### Excerpted passage

---------------

Re: Weird problem with 2.4.4-pre6

From: Andrew Morton (andrewm@uow.edu.au)
Date: Wed Apr 25 2001 - 20:10:16 EST


Tobias Ringstrom wrote:
>
> Yesterday, I was running tcpdump, paging the output with less. All of a
> sudden, less started to dump core (SIGSEGV). I could not even start less
> by itself:
>
> > less
>
> without it getting a SIGSEGV, and in fact no user could run less without
> getting a SIGSEGV, but it did work perfectly a few minutes earlier. This
> morning, I tried to run less again, and now it was working! No core
> dumps!
>
> How can this happen? Something overwriting the page/buffer cache?

Yes. Something scribbled on the pagecache, most likely.

If this happens, take a copy of the offending binary and all its shared
libraries - simply copy them into a temp directory. The corrupted version
will be written to disk, from the pagecache. Make sure you keep
a copy of the offending vmlinux as well for looking things up in.

---------------

### Objective
Render the sentence "The corrupted version will be written to disk, from the pagecache." from the reply about less crashing under 2.4.4-pre6 into German.

### Material provided
---------------

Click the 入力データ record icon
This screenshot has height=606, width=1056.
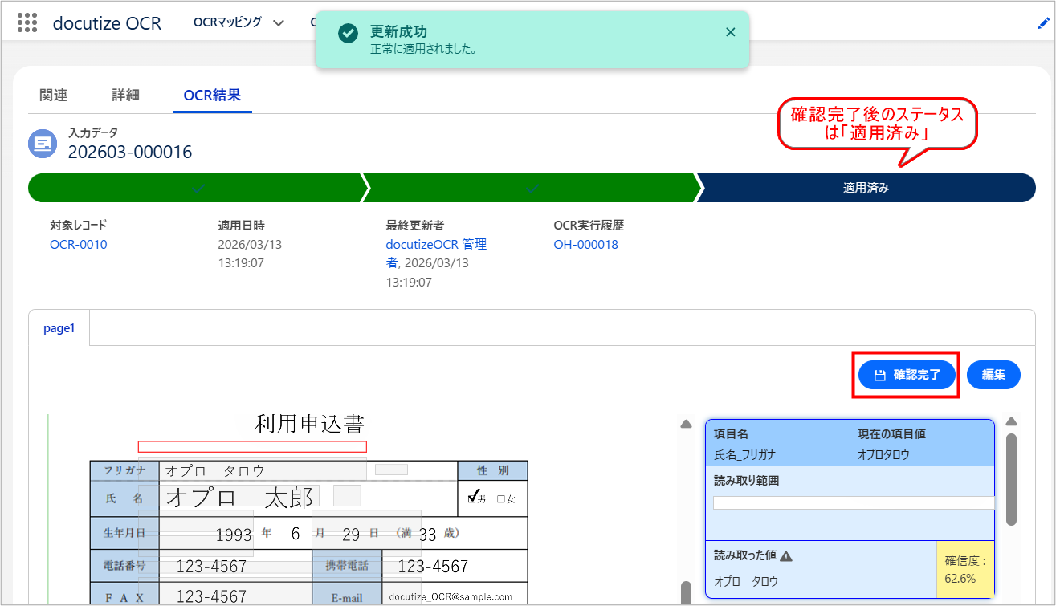[x=42, y=144]
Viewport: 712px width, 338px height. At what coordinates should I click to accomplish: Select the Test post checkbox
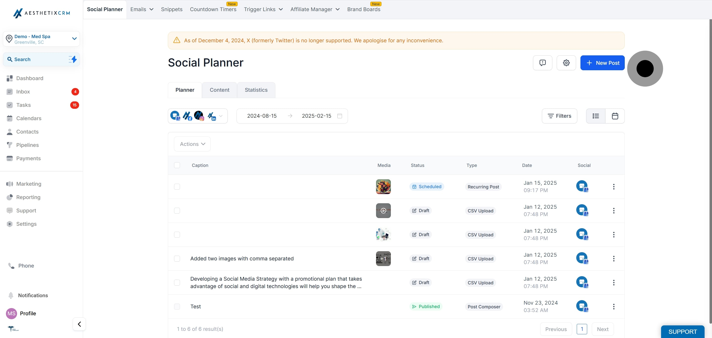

---------------

### Solution to the problem
Die beschädigte Version wird aus dem Pagecache auf die Festplatte geschrieben.